**Text passage:**

[BEGIN]

Results 1 to 11 of 11

Thread: Need C++ range code library

  1. #1
    Member
    Join Date
    Aug 2015
    Location
    Nice
    Posts
    3
    Thanks
    0
    Thanked 0 Times in 0 Posts

    Need C++ range code library

    Where can I find a good C++ implementation of a binary range coder? What I need basically, is some API that I can use to encode a stream of bits with varying probabilities. For example, let RC be an instance of a range coder, I would like to have something like this:

    RC->encode(probability0, probability1, bit)
    RC->encode(probability0, probability1, bit)
    ...
    RC->getEncodedStream()

    Unfortunately I haven't been able to to find one. If there isn't one for C++, can you please suggest a good one in any other language?
    Thank you

  2. #2
    Member
    Join Date
    Mar 2013
    Location
    Worldwide
    Posts
    565
    Thanks
    67
    Thanked 199 Times in 147 Posts
    You may look for example at rc_* or fpaq0* . fpaq_sh tested in Entropy Coder Benchmark

    See also the references mentioned or Simple binary range coder
    Edit: unfortunately the link "http://nishi.dreamhosters.com/u/" is no more accessible
    Last edited by dnd; 7th September 2015 at 21:41.

  3. #3
    Member
    Join Date
    Nov 2013
    Location
    Kraków, Poland
    Posts
    803
    Thanks
    244
    Thanked 255 Times in 159 Posts
    Daala has interesting: large alphabet multiplication-free(!) range coder (entenc, entdec):
    https://github.com/xiph/daala/tree/master/src

  4. #4
    Expert
    Matt Mahoney's Avatar
    Join Date
    May 2008
    Location
    Melbourne, Florida, USA
    Posts
    3,257
    Thanks
    307
    Thanked 797 Times in 489 Posts
    You can use class Encoder and Decoder from libzpaq. They are public domain. The end of the compressed stream is marked by 4 consecutive 0 bytes, which can never appear elsewhere.

  5. #5
    Member
    Join Date
    Aug 2015
    Location
    Nice
    Posts
    3
    Thanks
    0
    Thanked 0 Times in 0 Posts
    Quote Originally Posted by Matt Mahoney View Post
    The end of the compressed stream is marked by 4 consecutive 0 bytes, which can never appear elsewhere.
    How does the encoder make sure that it never outputs 4 consecutive 0 bytes? Do you add an additional 1 bit after 31 consecutive 0s?

  6. #6
    Member
    Join Date
    Jan 2014
    Location
    Bothell, Washington, USA
    Posts
    695
    Thanks
    153
    Thanked 183 Times in 108 Posts
    Quote Originally Posted by coyote View Post
    How does the encoder make sure that it never outputs 4 consecutive 0 bytes? Do you add an additional 1 bit after 31 consecutive 0s?
    Matt could probably answer this best, but it appears the encoder and decoder check for a low value of 0 after shifting encoded bytes and add one to the low value when it is zero.

[END]

**Provided records:**
[BEGIN]

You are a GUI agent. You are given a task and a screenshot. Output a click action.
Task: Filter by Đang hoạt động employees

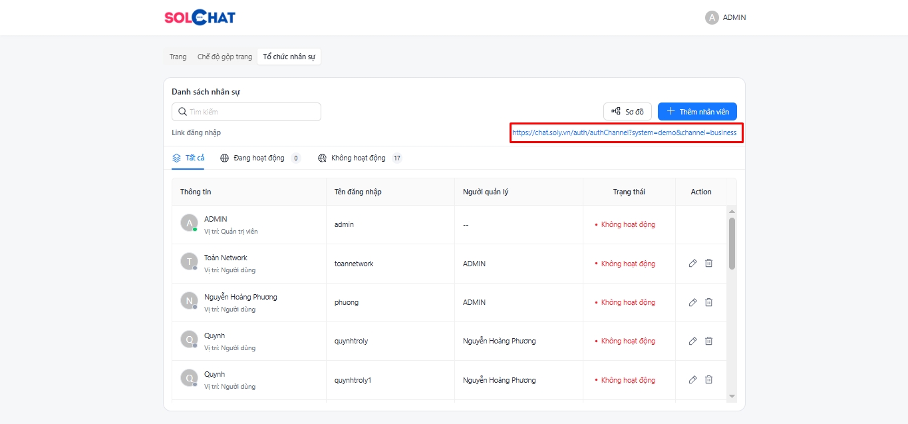(259, 158)
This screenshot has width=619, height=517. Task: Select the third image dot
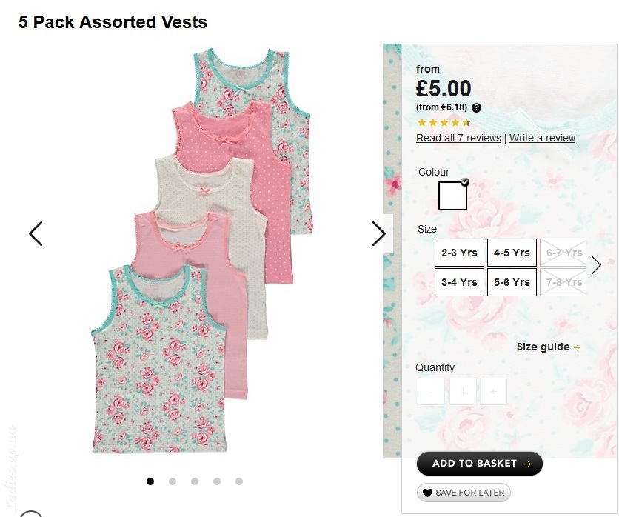click(x=195, y=481)
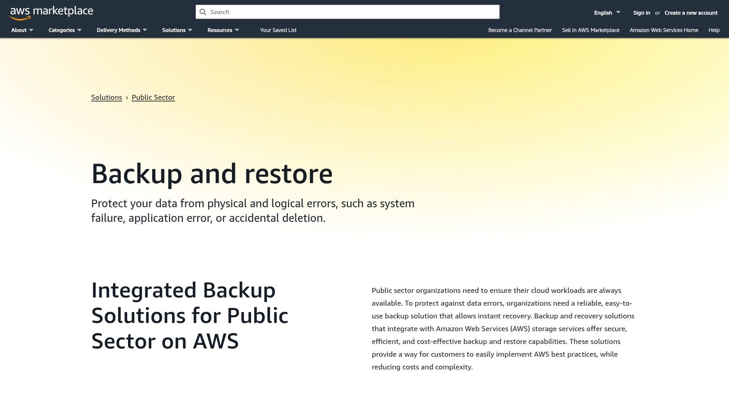
Task: Click the magnifying glass search icon
Action: (203, 12)
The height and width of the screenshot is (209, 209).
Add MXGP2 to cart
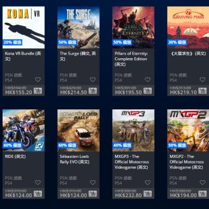click(x=202, y=194)
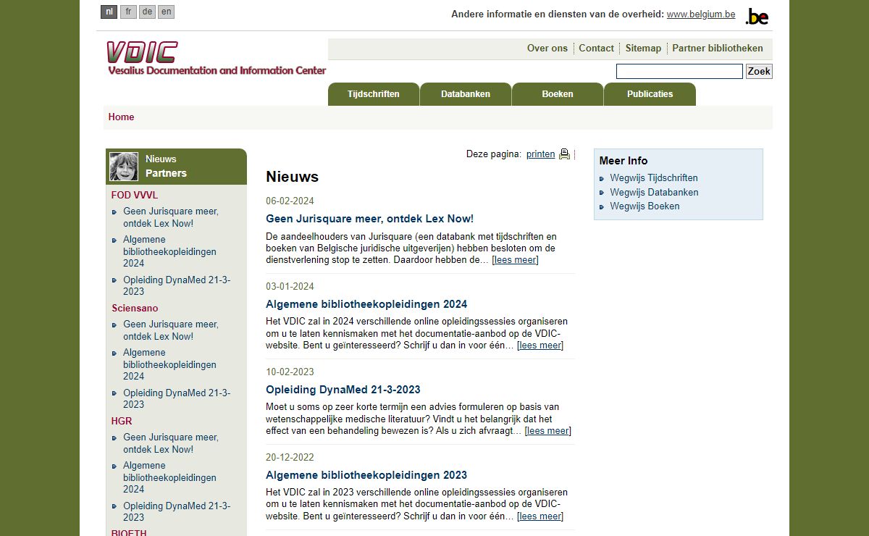The height and width of the screenshot is (536, 869).
Task: Expand 'lees meer' for the Jurisquare article
Action: (x=515, y=260)
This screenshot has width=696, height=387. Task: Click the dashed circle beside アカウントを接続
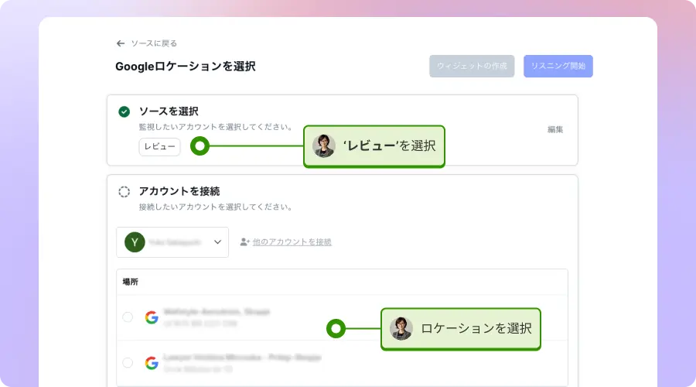(124, 191)
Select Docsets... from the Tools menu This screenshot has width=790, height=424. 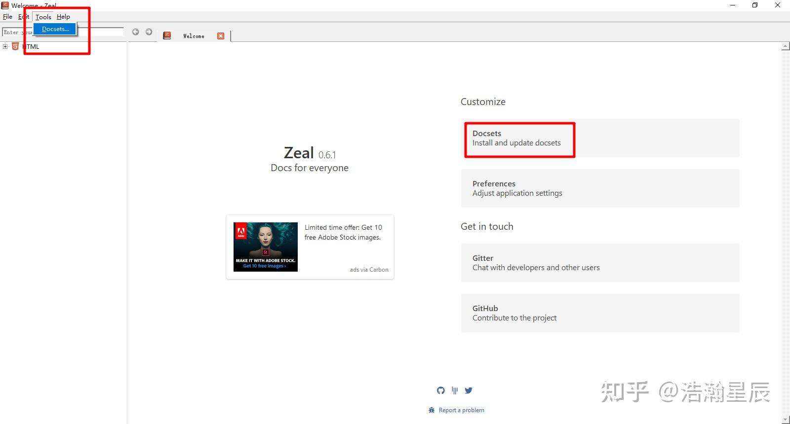pos(55,29)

[END]

**Parts of the exercise:**
a) In the range coder thread, what marks the end of the compressed stream produced by libzpaq's Encoder?
b) In the range coder thread, list each distinct location given in the member profiles.
c) From the range coder thread, quote the passage between "Where can I" and "any other language?", inclusive.
Answer from the forum thread alone, without using the records.

**Solutions below:**
a) Four consecutive 0 bytes.

b)
- Nice
- Worldwide
- Kraków, Poland
- Melbourne, Florida, USA
- Bothell, Washington, USA

c)
Where can I find a good C++ implementation of a binary range coder? What I need basically, is some API that I can use to encode a stream of bits with varying probabilities. For example, let RC be an instance of a range coder, I would like to have something like this:

    RC->encode(probability0, probability1, bit)
    RC->encode(probability0, probability1, bit)
    ...
    RC->getEncodedStream()

    Unfortunately I haven't been able to to find one. If there isn't one for C++, can you please suggest a good one in any other language?